Исходный текст:
:::

# Import

In [1]:
import matplotlib.pyplot as plt
import numpy as np
import subprocess
import RNA
from Bio import Entrez, SeqIO
import pandas as pd
from base64 import b64encode
import json
from urllib import request, parse
import requests
import os

%matplotlib inline

# primer generation and alignment

In [34]:
class PrimerAnalyzer:
    """
    Основной класс для анализа праймеров, включающий генерацию, проверку через BLAST,
    и расчет основных параметров праймеров.
    """
    def __init__(self, email, reference_db, primer3_path="primer3_core"):
        self.email = email
        self.reference_db = reference_db
        self.primer3_path = primer3_path
        Entrez.email = email

    # ---------- Шаг 0: Загрузка последовательности из NCBI ----------
    def fetch_gene_sequence(self, gene_name, database='nucleotide'):
        try:
            handle = Entrez.esearch(db=database, term=gene_name, retmax=1)
            record = Entrez.read(handle)
            handle.close()

            if not record['IdList']:
                raise ValueError(f"Ген '{gene_name}' не найден в базе данных {database}.")

            gene_id = record['IdList'][0]
            handle = Entrez.efetch(db=database, id=gene_id, rettype='fasta', retmode='text')
            record = SeqIO.read(handle, 'fasta')
            handle.close()

            print(f"Последовательность гена '{gene_name}' успешно загружена.")
            return str(record.seq)

:::

Записи:
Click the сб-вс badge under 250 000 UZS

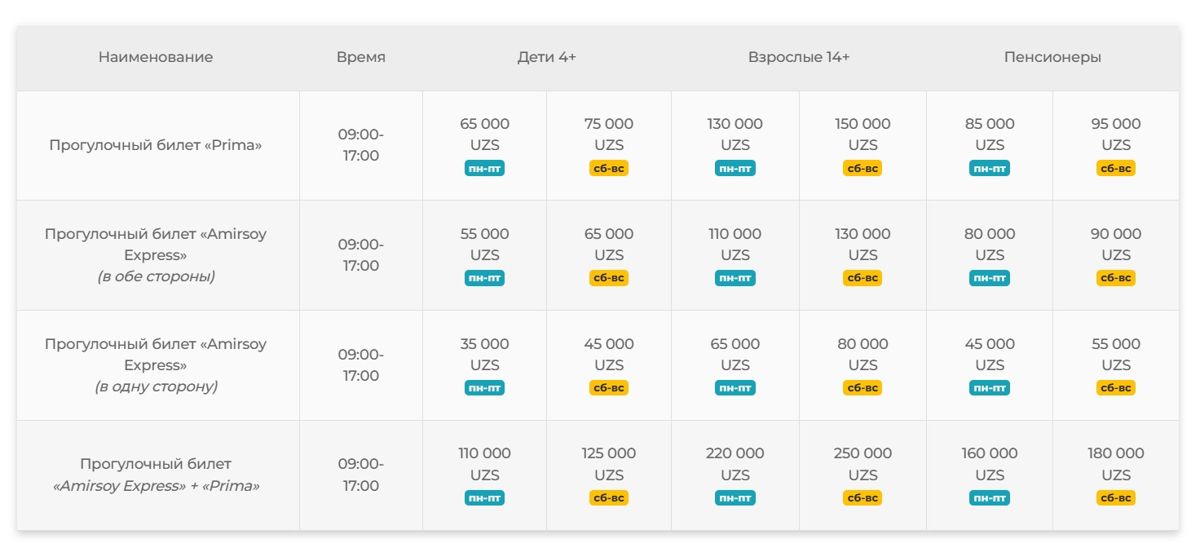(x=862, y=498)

:::

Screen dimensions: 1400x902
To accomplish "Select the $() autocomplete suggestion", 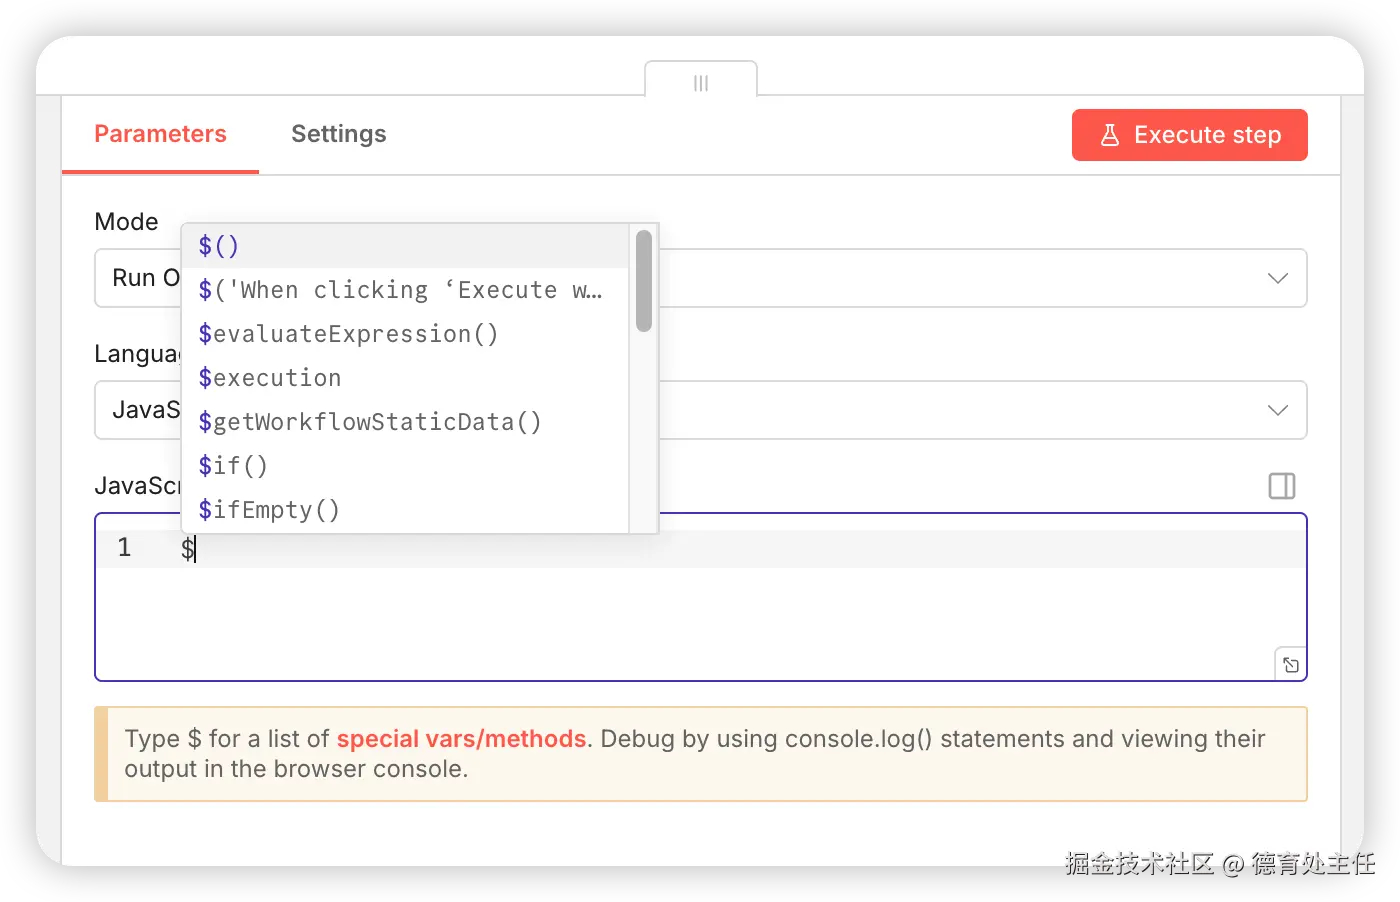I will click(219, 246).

:::

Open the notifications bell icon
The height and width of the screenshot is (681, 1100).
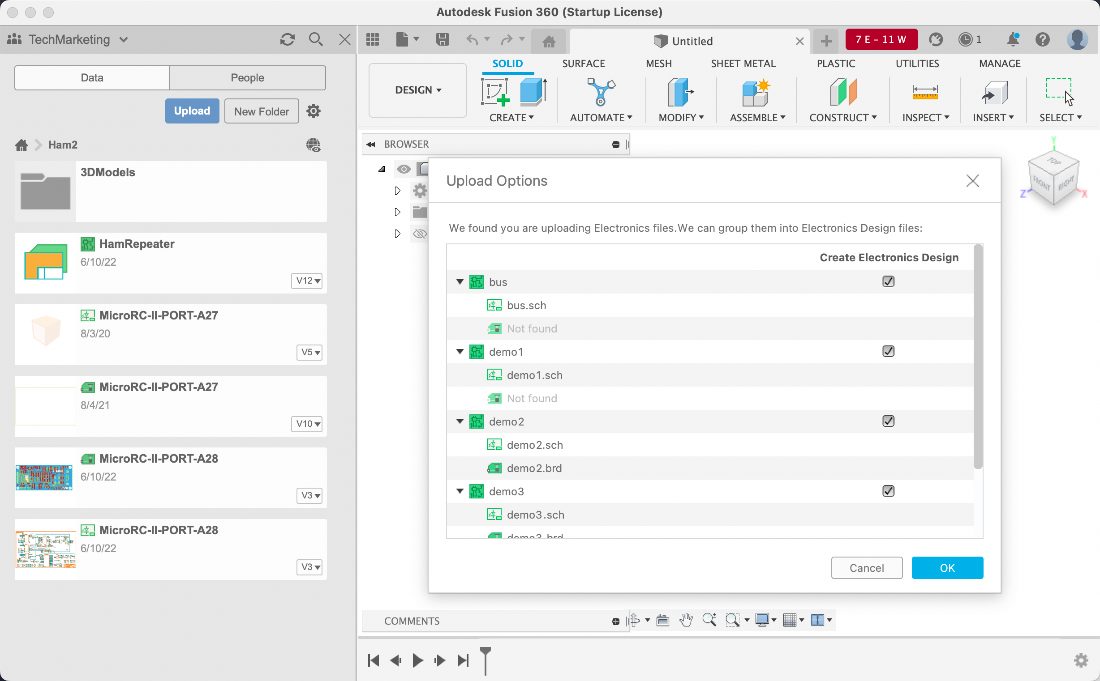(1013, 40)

:::

Что требуется:
Перечислите все параметры метода __init__ класса PrimerAnalyzer в исходном тексте, кроме self. Записи здесь не понадобятся.

Ответ на задание:
email, reference_db, primer3_path